Finally, we saw it. There were two birds–a mother with her small chick nestled in front of her. They were potoo birds. Potoos are nocturnal insect hunters; our guide only found this pair the week before with a flashlight, when he was looking for jacarés, and his beam caught the mother’s eyes. Lucky for us, potoos perch in the same place day after day. They also lay one single egg in the hollowed top of a broken branch, which serves as a nest that is difficult for predators—think snakes and raptors—to detect. If you have never heard of potoo birds, I highly recommend checking out David Attenborough’s youtube video on them. Sir David, the always-reliable wielder of suspense, captures the magic I felt in that moment.

Potoo feathers match the bark of the tree and when they sense danger, like in the form of falcons or monkeys or curious tourists from Africa, they close their eyes and point their beaks up, so that they are mistaken for a broken branch. For the twenty near-silent minutes we watched them, they remained perfectly still, the tiny chick striking a pose identical to its mother’s. I marveled at how such a small baby learns that her life depends on not moving a muscle. And that her mother had managed to teach her so effectively. Her ability to physically protect her baby is limited, but she could teach her to protect herself. I recognize that chances are that the baby potoo has learned to freeze not just through teaching, but also through instinct, similar to the way birds learn to fly. And I have no clue if the baby bird understands what is at stake. I don’t know at what age baby birds develop fear. But I do know that birds feel fear, so I empathize with that mother bird and take no shame in my anthropomorphism.

As is often the case with rarely-spotted animals, potoos are birds of legends. The common potoo, which is the one we saw, has a call that sounds like “ayay mama.” The story of the potoo is like that of Hansel and Gretel–two small children who were abandoned in the forest; perhaps because their parents were too poor to care for them; perhaps because an evil stepmother did not want them. I prefer the evil stepmother version. In both, the forest hears them crying (In hunger? Sadness? Both?) and she takes pity on them and turns them into birds—presumably because as birds they can more easily care for and defend themselves. Yet their call remains, either looking for, or perhaps forever tormenting, the mother who abandoned them.

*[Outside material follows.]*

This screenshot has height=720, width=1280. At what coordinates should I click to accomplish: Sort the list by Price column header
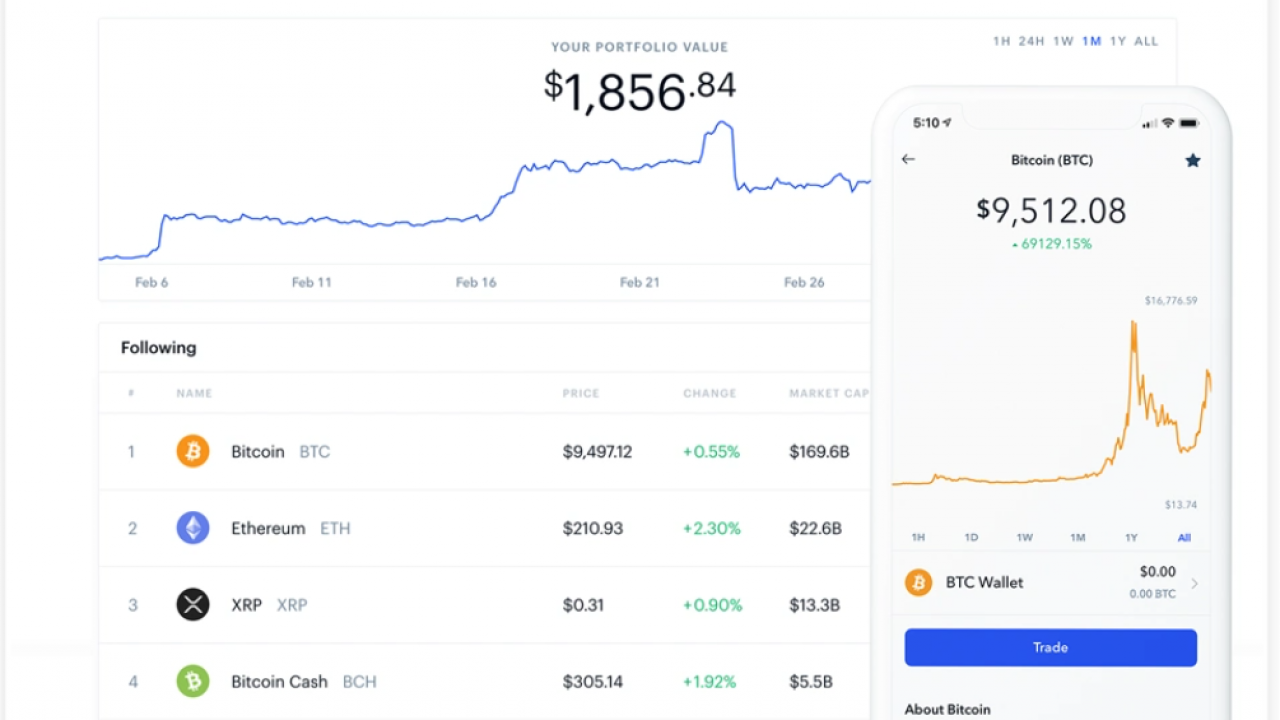coord(581,393)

I did not learn about the legend of the potoo until years later, and for that I am glad. Had our guide told us, I likely would have crumbled right there in the river and had to be dragged in my kayak back to our camp. I am grateful that he allowed it not to be about failed motherhood but merely a moment of intimacy among three people in boats.

On our last day, we went back to Manaus, so that we could catch our early flight to São Paulo the next day. We took our guide out for dinner and drinks; he invited us to join him at a club. I could tell my partner really wanted to go. Partying in Brazil—it’s the stuff of legend. I also knew that I was ovulating and that we should have sex that night. Could we go out for just a little bit and get back in time to have sex? I doubted it, but we went out anyway. The order of events is blurry. Maybe we went to one club and it was dead, so we went to another. We got back to our hotel very drunk and only a few hours before our flight, in no condition to have sex.

Somehow, we crashed for a bit and woke up in time to catch our flight. We slept on the plane then drank some coffee. We had a few hours in São Paulo so we booked a day room and had sex. It was not my first time in a room booked by the hour, but it was by far the most respectable one I had been in, and it was the first (but not the last) time I would do it for conception purposes. Though hungover, we laughed and kissed and hugged and hoped for a baby. He got on his flight for Luanda, I went to my guest house in São Paulo close to where I would meet my colleague the next day and fly to Piaui for my last work trip.

Two weeks later, I got my period. Yet, I was not discouraged. Like the potoo, the rainforest had heard us too. Rather than turning us into something that would either freeze or cry for eternity, though, she guided us back to our path, wonder and laughter restored.

~

Stephanie French is a humanitarian aid worker who has lived in various African countries for the past 20 years. She’s writing a memoir exploring how growing up in a funeral home in Iowa shaped her approach to grief and death, including the death of her first child. Her work has been featured in The Keepthings, Hearth and Coffin, The Deadlands, and Months To Years.

Featured image: Common Potoo in Pichincha, Ecuador. Dan Henise, 2015.

Author’s note: This piece is an adaptation of a chapter in my memoir manuscript. As I grieved the death of my daughter, I found a sense of life in Brazil that I had doubted I would ever feel again. The awe I felt in the presence of two tiny potoo birds surrounded by the expanse of the Amazon basin still marks me 13 years later. To learn, upon my return home, that those birds are the source of a haunting legend of grief themselves, stands in contrast to the stoic strength and resilience I witnessed that day.